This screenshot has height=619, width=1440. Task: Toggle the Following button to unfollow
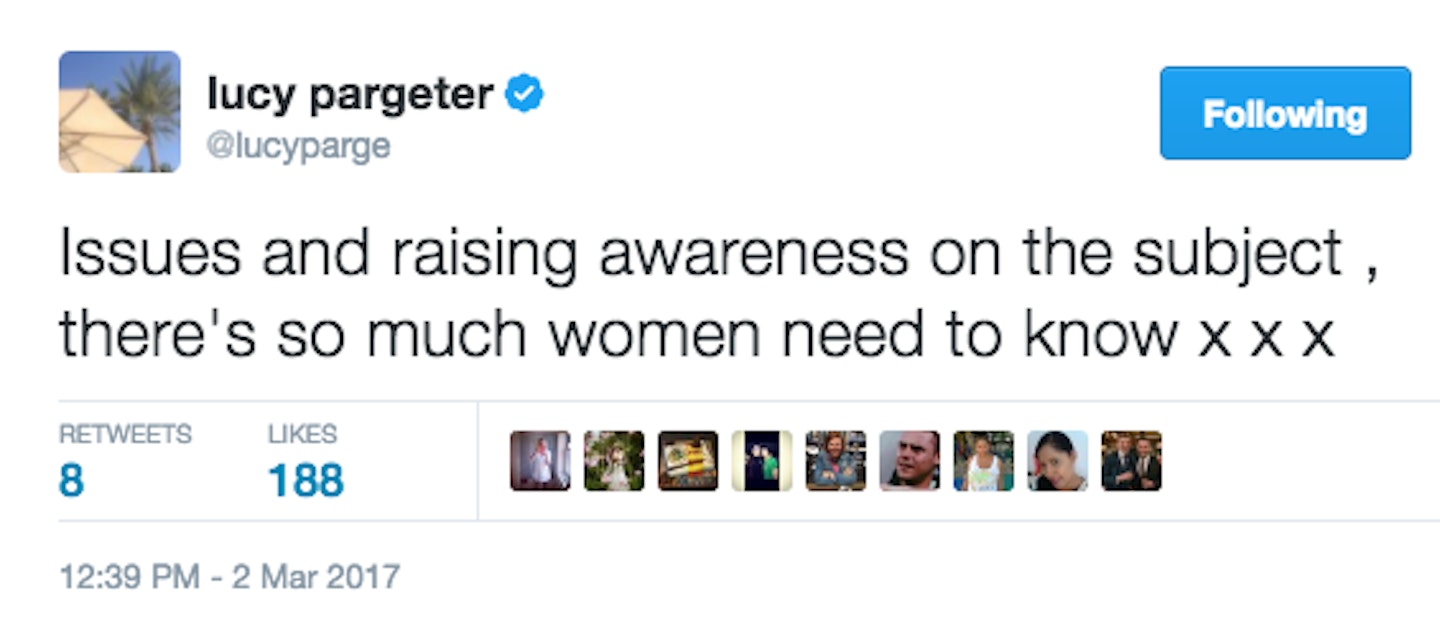pos(1285,113)

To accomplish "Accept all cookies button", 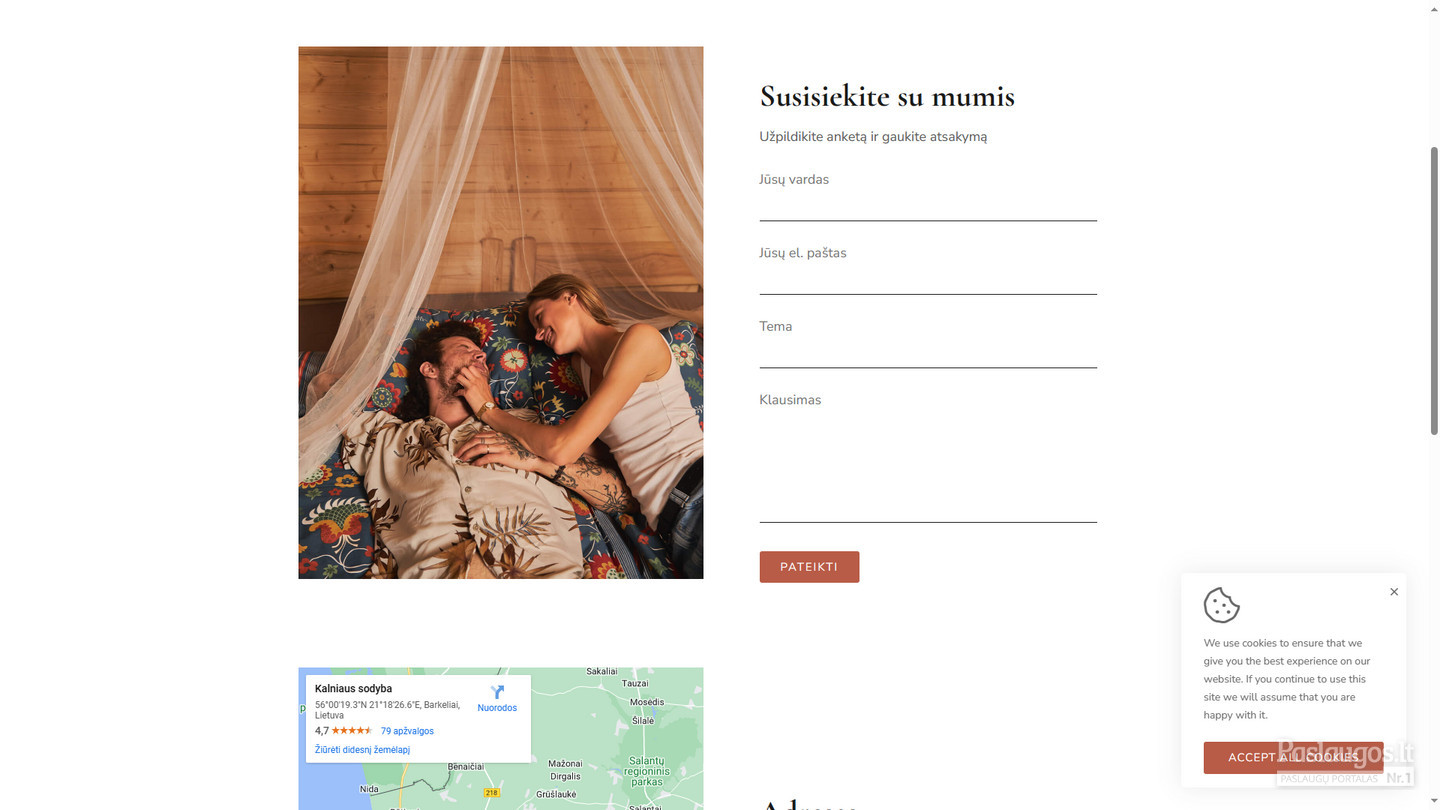I will point(1293,757).
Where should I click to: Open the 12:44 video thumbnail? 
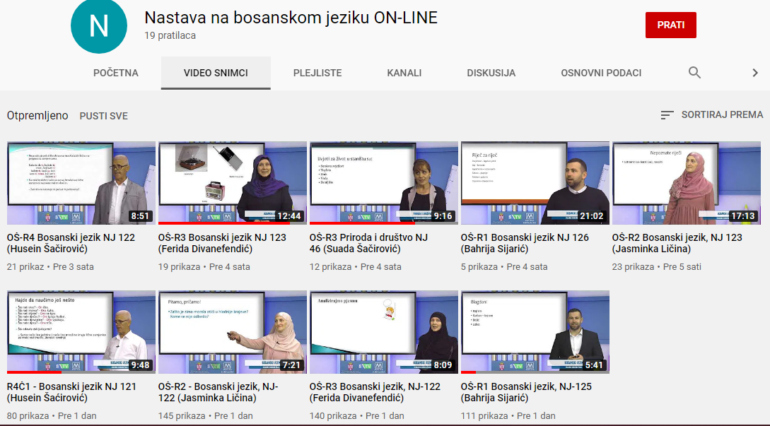click(x=232, y=183)
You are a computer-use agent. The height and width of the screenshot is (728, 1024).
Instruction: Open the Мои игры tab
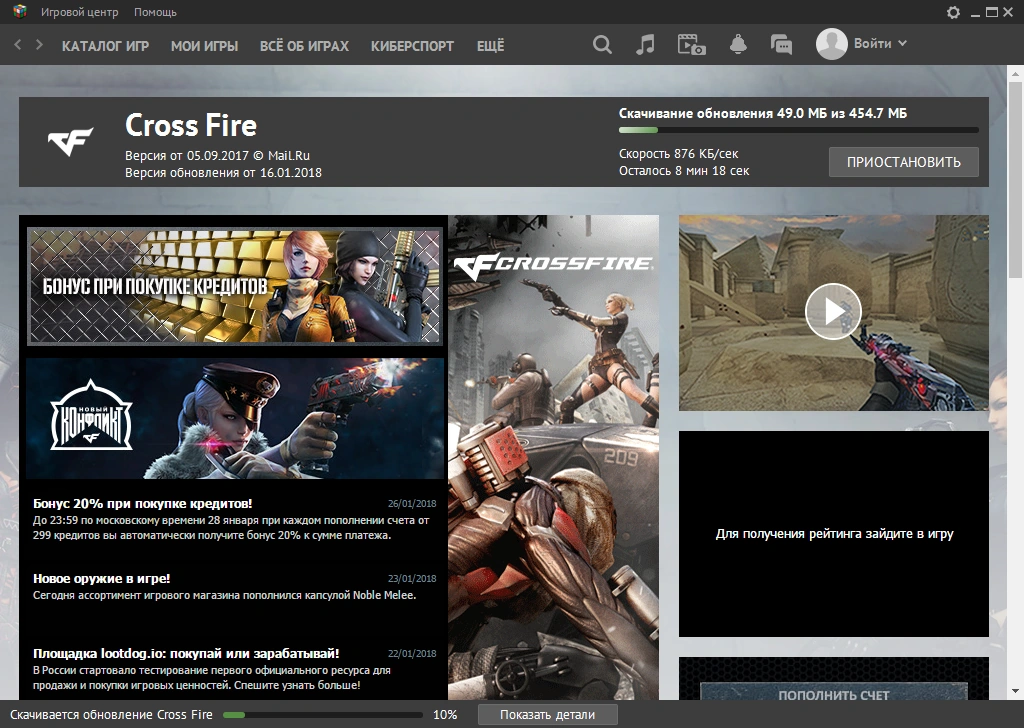click(204, 46)
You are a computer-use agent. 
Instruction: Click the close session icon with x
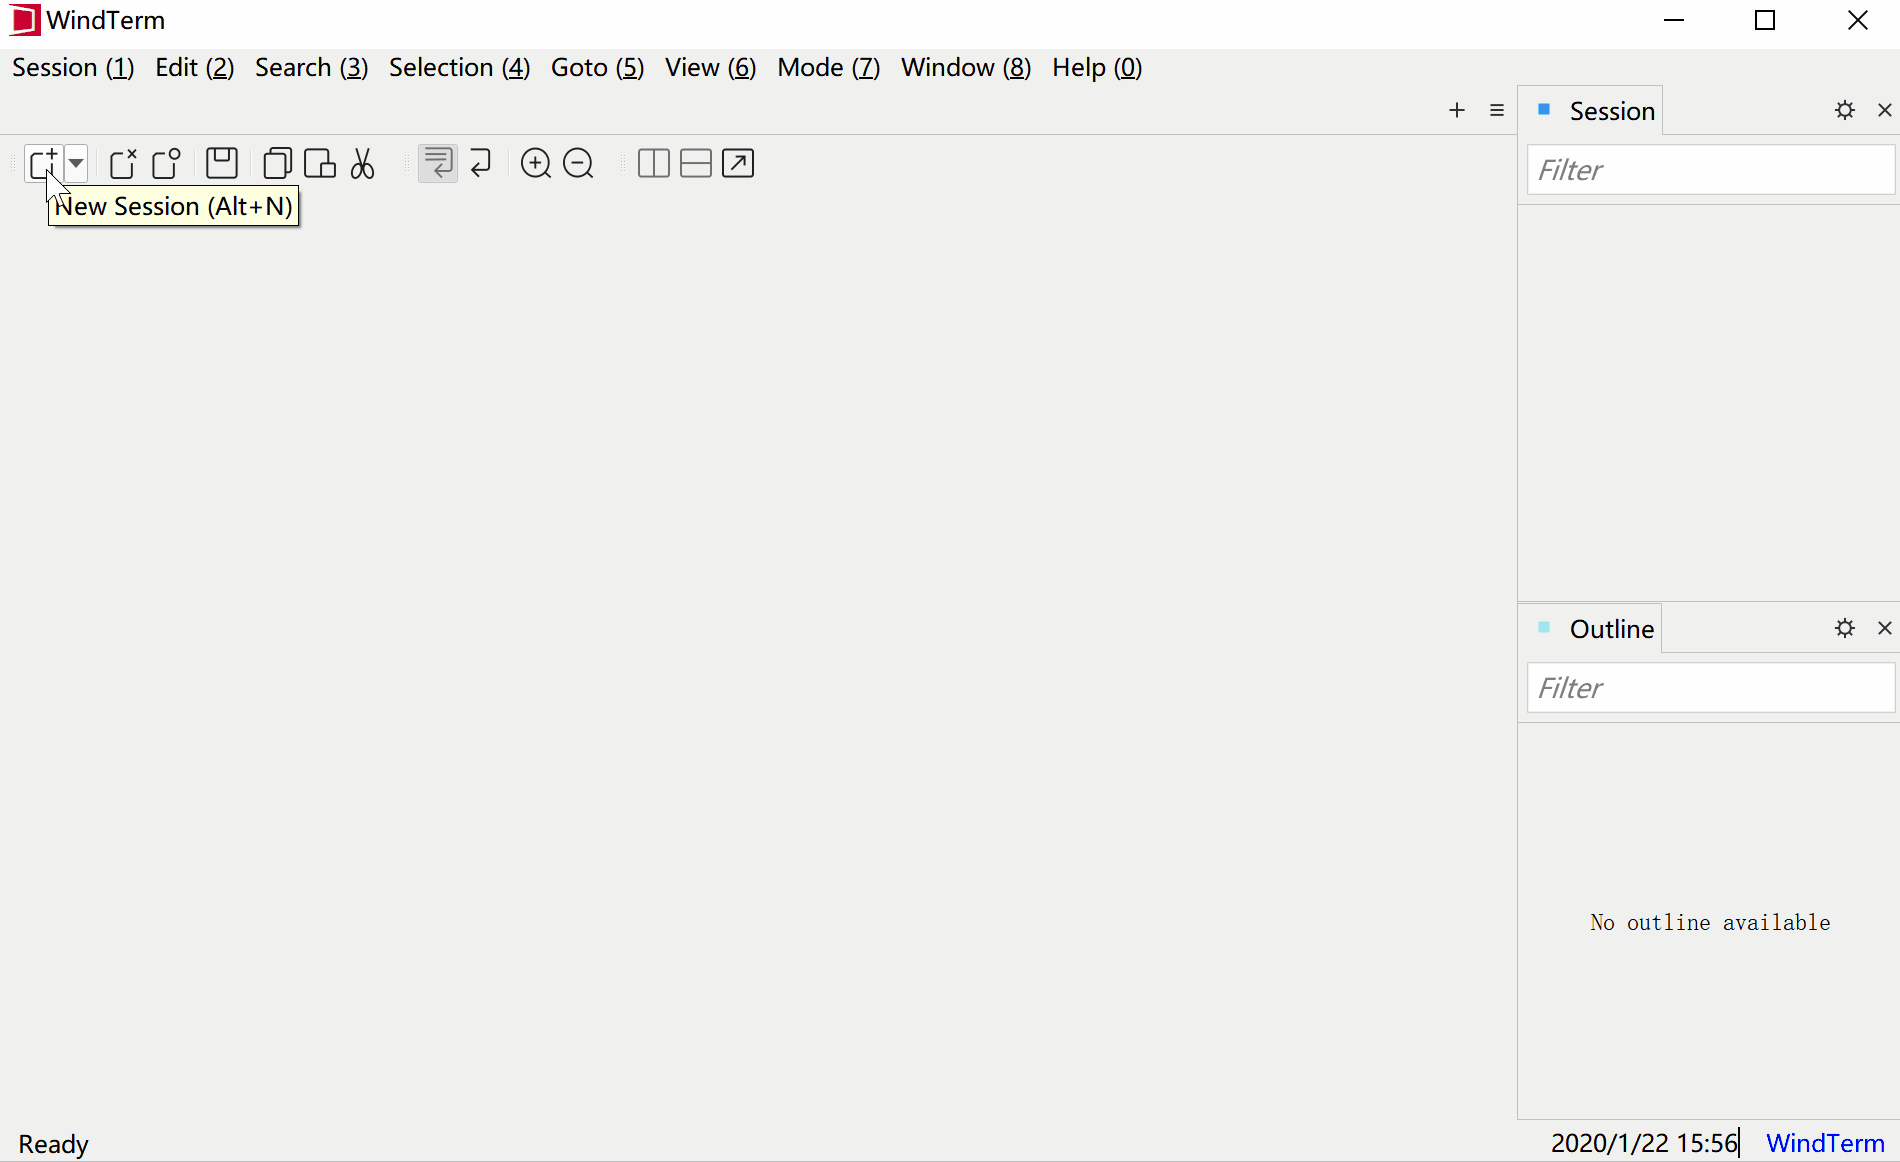tap(123, 163)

* **TASK DETAILS**
The result should hold only the lines from the line with "Instruction: Open the Мои игры tab" through the final line of the records above, copied exactly, with pictures left out.

* **ANSWER TO THIS EXERCISE**
Instruction: Open the Мои игры tab
click(204, 46)
You are a computer-use agent. 
Instruction: Click the close session icon with x
tap(123, 163)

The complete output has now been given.